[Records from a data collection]
------------------------------

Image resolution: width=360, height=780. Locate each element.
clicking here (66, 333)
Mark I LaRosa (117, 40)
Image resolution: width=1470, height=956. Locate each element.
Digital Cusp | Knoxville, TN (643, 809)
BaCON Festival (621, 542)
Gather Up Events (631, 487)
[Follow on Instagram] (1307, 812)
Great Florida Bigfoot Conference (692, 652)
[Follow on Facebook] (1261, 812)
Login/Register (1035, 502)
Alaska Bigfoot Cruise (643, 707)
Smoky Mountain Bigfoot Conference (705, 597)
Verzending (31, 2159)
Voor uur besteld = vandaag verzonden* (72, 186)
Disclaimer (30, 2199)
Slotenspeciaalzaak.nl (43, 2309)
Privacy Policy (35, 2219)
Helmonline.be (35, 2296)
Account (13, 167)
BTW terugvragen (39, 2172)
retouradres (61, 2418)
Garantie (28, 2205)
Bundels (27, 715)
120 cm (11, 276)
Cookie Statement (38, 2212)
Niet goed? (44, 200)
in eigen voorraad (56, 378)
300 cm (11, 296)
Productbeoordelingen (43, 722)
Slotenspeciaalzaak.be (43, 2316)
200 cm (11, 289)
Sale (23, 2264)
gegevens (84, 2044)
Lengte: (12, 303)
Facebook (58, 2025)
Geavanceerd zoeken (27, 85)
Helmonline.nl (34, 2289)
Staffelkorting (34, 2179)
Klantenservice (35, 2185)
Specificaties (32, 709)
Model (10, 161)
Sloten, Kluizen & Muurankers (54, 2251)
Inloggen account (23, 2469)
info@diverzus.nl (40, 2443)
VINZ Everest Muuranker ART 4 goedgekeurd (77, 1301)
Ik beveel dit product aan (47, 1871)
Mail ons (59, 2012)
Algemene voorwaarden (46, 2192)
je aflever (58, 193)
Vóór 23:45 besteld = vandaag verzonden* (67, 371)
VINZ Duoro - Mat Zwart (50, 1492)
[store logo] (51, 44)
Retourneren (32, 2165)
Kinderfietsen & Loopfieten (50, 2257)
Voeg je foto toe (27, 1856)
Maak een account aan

------------------------------

__WHAT TO DO__
In the answer, please give only the lines from the line containing "gegevens (84, 2044)" through the final line of the data, copied exactly.

__SOLUTION__
gegevens (84, 2044)
Lengte: (12, 303)
Facebook (58, 2025)
Geavanceerd zoeken (27, 85)
Helmonline.nl (34, 2289)
Staffelkorting (34, 2179)
Klantenservice (35, 2185)
Specificaties (32, 709)
Model (10, 161)
Sloten, Kluizen & Muurankers (54, 2251)
Inloggen account (23, 2469)
info@diverzus.nl (40, 2443)
VINZ Everest Muuranker ART 4 goedgekeurd (77, 1301)
Ik beveel dit product aan (47, 1871)
Mail ons (59, 2012)
Algemene voorwaarden (46, 2192)
je aflever (58, 193)
Vóór 23:45 besteld = vandaag verzonden* (67, 371)
VINZ Duoro - Mat Zwart (50, 1492)
[store logo] (51, 44)
Retourneren (32, 2165)
Kinderfietsen & Loopfieten (50, 2257)
Voeg je foto toe (27, 1856)
Maak een account aan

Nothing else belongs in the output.